- [Do this] In the crypto strategy update, what set off concerns about a potential domestic recession?

The Path Forward (Core Strategy Rebalance)
Key Takeaways
- Our year-end outlook remains in-tact, with no significant changes to our medium/long-term views.
- Monday's market activity showed promising signs that suggest a potential bottom has been reached – those signs include a strong Coinbase Premium, high volumes and decent retraces, negative funding, and a strong ISM Services number.
- Core Strategy – We think it’s right to lean into the majors, with a favorable lean toward SOL over ETH. We also are trimming some of the underperforming alts and adding back HNT to the portfolio following impressively strong performance on Monday. Further, while encouraged about today’s data, we think it’s right to keep some dry powder on hand over the next couple of weeks.
What Happened
We won’t spend time diving deeply into the events of the past few days as most are likely already familiar. In short, concerns about a potential domestic recession were ignited last Friday following a weak jobs report. This caused the dollar, particularly the USDJPY, to decline, triggering an unwinding of the yen carry trade and leading to widespread deleveraging across global markets. During such a global margin call, investors often sell what they can when they can to meet their obligations. Crypto, which remains open for business 24/7, makes it an accessible source of liquidity during trying times.
For those speculating whether this marks a cycle top, it’s important to clarify that we do not see it as such.
The current market dynamics reflect systematic deleveraging across risk assets, influenced by political uncertainty (tightening presidential race), geopolitical tensions (escalating Middle East conflict), economic concerns (potential Fed policy error), and heightened volatility in FX markets (surprise BOJ rate hike causing yen carry trade unwind).
Crypto cycles should be analyzed through the lens of global liquidity. In the short term, prices might be influenced by leveraging/deleveraging, but in the medium to long term, factors like real interest rates, banking reserve levels, fiscal flows, and dollar strength/weakness play a more significant role.

- [Listing]
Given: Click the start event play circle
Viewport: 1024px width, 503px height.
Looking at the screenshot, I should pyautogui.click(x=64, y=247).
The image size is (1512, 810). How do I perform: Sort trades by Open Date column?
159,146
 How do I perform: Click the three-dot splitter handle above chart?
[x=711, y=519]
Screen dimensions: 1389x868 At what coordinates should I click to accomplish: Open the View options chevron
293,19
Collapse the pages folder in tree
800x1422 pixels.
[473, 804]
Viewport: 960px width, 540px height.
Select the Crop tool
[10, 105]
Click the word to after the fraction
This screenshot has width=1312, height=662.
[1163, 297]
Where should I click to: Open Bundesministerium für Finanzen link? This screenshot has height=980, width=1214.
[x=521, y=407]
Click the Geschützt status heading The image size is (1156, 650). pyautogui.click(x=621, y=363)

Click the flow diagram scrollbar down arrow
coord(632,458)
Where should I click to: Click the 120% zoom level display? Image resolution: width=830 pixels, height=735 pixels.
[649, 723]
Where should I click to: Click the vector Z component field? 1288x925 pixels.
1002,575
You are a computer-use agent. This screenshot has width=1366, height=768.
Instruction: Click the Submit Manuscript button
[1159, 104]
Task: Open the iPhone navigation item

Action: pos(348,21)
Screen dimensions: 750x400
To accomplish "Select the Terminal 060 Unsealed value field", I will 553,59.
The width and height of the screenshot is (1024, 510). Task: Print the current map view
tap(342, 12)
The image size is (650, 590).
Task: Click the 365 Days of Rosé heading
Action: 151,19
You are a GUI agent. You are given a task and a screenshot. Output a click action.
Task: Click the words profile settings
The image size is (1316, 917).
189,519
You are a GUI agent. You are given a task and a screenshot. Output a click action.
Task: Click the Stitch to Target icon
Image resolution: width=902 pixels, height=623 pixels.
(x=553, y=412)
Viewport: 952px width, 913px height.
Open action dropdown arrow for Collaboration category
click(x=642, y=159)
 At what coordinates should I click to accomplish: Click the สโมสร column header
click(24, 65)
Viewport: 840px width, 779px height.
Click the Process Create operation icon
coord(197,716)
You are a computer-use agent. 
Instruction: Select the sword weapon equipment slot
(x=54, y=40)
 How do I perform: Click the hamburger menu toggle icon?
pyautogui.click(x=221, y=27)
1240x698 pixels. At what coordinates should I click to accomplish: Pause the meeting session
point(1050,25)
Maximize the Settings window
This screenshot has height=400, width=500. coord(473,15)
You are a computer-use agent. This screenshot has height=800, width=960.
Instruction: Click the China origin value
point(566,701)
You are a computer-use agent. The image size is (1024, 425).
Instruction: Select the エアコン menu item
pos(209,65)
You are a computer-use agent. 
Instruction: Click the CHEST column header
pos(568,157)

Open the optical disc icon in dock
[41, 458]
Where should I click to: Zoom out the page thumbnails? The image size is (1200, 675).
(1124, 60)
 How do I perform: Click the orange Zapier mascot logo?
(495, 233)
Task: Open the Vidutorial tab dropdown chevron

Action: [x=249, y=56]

- [Full response] A weak jobs report last Friday set off those concerns.